▶ [The tasks]
[a] In the excerpt about the Naples police monument rededication, in what year was Louie C. Collins killed?
[b] List every person named in the excerpt about the Naples police monument rededication.
[c] Write out the stretch of the Naples police excerpt from "Caruthers recalled that" through "Naples’ black residents.".

▶ [Excerpt]
During a brief ceremony, the department rededicated its monument to its only recognized fallen officer, Louie C. Collins, who was killed in 1971 during an accidental shooting at the Fort Myers police academy. About 50 people attended the ceremony, including former Naples police chiefs Gary Young and Ben Caruthers, who laid a wreath at the monument.
Caruthers, 79, wore a button-down suit, while Young, 73, wore his usual Hawaiian shirt.
After the ceremony, during a chat in Chief Tom Weschler’s Office, veteran Naples Officer Bill Gonsalves, 46, ran a rumor that had been swirling around the department for decades past the old-timers.
“I had heard comments years ago that there was another (Naples) police officer killed,” Gonsalves said.
Caruthers recalled that just weeks before he started with the department in November 1954, a black officer, Carl Strickland, had been killed while patrolling McDonald’s Quarters, the infamous white-owned slum for Naples’ black residents.
Caruthers was confident the killing had occurred — Strickland’s story lost to history.
“I was just going to work, and the chief, Cale Jones, was, I remember him doing some things trying to get some kind of money. It was probably for the widow and the little girl,” Caruthers said.

▶ [Listed entries]

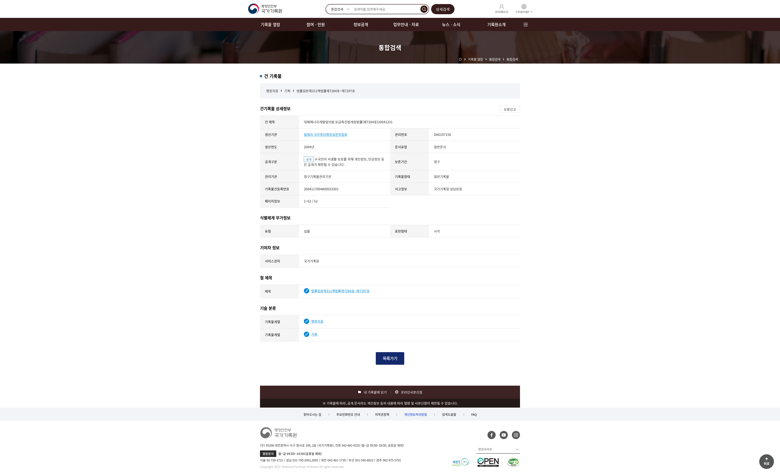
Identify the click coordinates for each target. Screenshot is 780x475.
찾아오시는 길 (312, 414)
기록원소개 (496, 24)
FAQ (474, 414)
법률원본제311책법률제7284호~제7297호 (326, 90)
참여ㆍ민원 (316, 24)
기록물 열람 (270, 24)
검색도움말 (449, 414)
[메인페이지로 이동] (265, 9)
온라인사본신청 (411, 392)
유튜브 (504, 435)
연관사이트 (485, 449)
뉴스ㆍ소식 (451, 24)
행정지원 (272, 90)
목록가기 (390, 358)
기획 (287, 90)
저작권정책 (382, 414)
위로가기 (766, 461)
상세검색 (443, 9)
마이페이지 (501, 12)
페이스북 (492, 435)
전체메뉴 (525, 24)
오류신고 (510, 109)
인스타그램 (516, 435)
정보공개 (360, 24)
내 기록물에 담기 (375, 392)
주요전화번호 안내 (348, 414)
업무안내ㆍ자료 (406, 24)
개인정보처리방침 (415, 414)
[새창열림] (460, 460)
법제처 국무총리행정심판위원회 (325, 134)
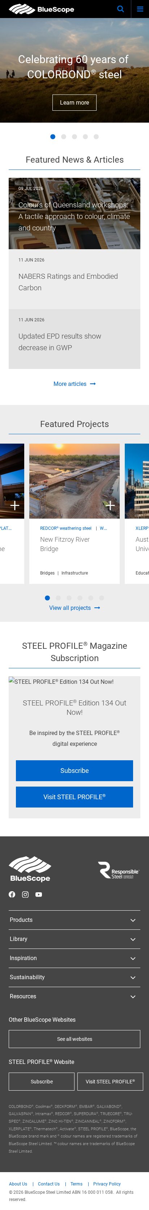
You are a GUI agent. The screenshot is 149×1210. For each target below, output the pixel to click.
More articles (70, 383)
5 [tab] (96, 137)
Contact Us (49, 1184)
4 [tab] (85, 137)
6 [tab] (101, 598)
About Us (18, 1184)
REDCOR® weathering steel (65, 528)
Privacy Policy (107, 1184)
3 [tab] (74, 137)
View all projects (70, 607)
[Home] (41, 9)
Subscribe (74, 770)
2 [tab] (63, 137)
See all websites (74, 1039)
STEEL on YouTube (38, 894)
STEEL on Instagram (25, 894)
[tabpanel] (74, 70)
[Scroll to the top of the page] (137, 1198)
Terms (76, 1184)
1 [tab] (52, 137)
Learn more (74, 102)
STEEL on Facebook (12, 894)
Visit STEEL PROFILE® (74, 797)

▶ [Responses in order]
[a] 1971

[b] Louie C. Collins, Gary Young, Ben Caruthers, Tom Weschler, Bill Gonsalves, Carl Strickland, Cale Jones

[c]
Caruthers recalled that just weeks before he started with the department in November 1954, a black officer, Carl Strickland, had been killed while patrolling McDonald’s Quarters, the infamous white-owned slum for Naples’ black residents.